Transnational migration and legality; Kinship and family; Family formation and fertility; Demography and development; Sub-Saharan Africa, particularly Cameroon and Mali; Europe, particularly Germany
Lectures and Conference Presentations
Numerous conference presentations and lectures, e.g. at the European Population Conference, Barcelona (Spain); Institute of Social and Cultural Anthropology, Free University of Berlin; European University Institute, Florence (Italy); Center for Metropolitan Studies (Berlin); Northwestern University, Evanston, Chicago (USA); Max Planck Institute for Social Anthropology (Halle); Association for Cultural Studies Crossroads Conference, Istanbul (Turkey); Max Planck Institute for Demographic Research, Rostock; Deutsche Gesellschaft für Völkerkunde e.V. Jahrestagung (Halle).
“Marriage and birth over space and time: The case of Cameroonian migrants in Germany”
The dissertation examines the relationship between migration processes and vital events like marriage and birth over transnational boundaries. Restrictive immigration and integration policies in Germany increasingly force African migrants to develop strategies and practices to acquire legal residence and obtain an essential work permit. My account of Cameroonian migrants to Germany contributes to the discussion about the role of the nation state in transnational migration processes. Since national policies in the receiving country determine the right to settle and the risk of expulsion, the German nation state plays a decisive role for African migrants. Combining an ethnographic explorative study with the analysis of statistical data both in Cameroon and in Germany enables me to conceive the individual life course of Cameroonians over transnational borders within its social, cultural, political and economic context. Numerical particulars and their explanatory power can only be understood in the light of ethnographic insights into the lives of the actors and their surrounding circumstances.

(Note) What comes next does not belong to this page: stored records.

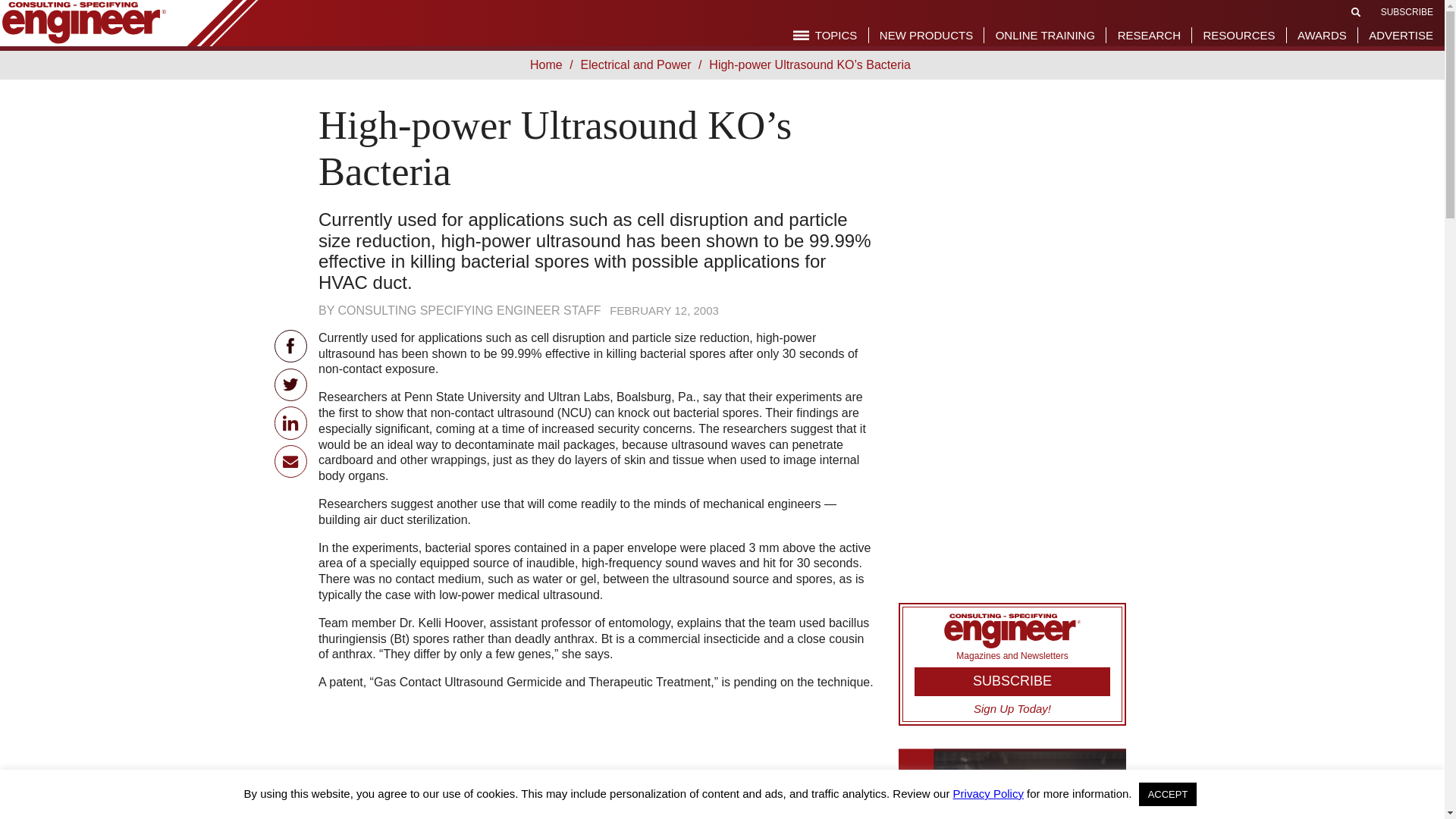
AWARDS (1321, 34)
ONLINE TRAINING (1045, 34)
SUBSCRIBE (1406, 11)
RESOURCES (1238, 34)
CONSULTING SPECIFYING ENGINEER STAFF (469, 309)
LinkedIn (291, 422)
TOPICS (824, 34)
Home (549, 64)
Facebook (291, 346)
NEW PRODUCTS (925, 34)
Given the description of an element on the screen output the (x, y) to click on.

The case of Cameroonians in Germany illustrates the limitations of transnational movements and provides an example of the interdependencies between migration processes, marriage, birth and legal framework. The dissertation describes some highly gender-specific patterns by which Cameroonians must move across national borders and to obtain a legal residence permit in Germany. Moreover, different perspectives like those of the state, of migrants and their families and of German partners are necessary to fully explain the complexity of the course of action of the diverse actors involved.
The doctoral research is supervised by Prof. Hansjörg Dilger (Free University Berlin) and Prof. Caroline Bledsoe (Northwestern University, Evanston).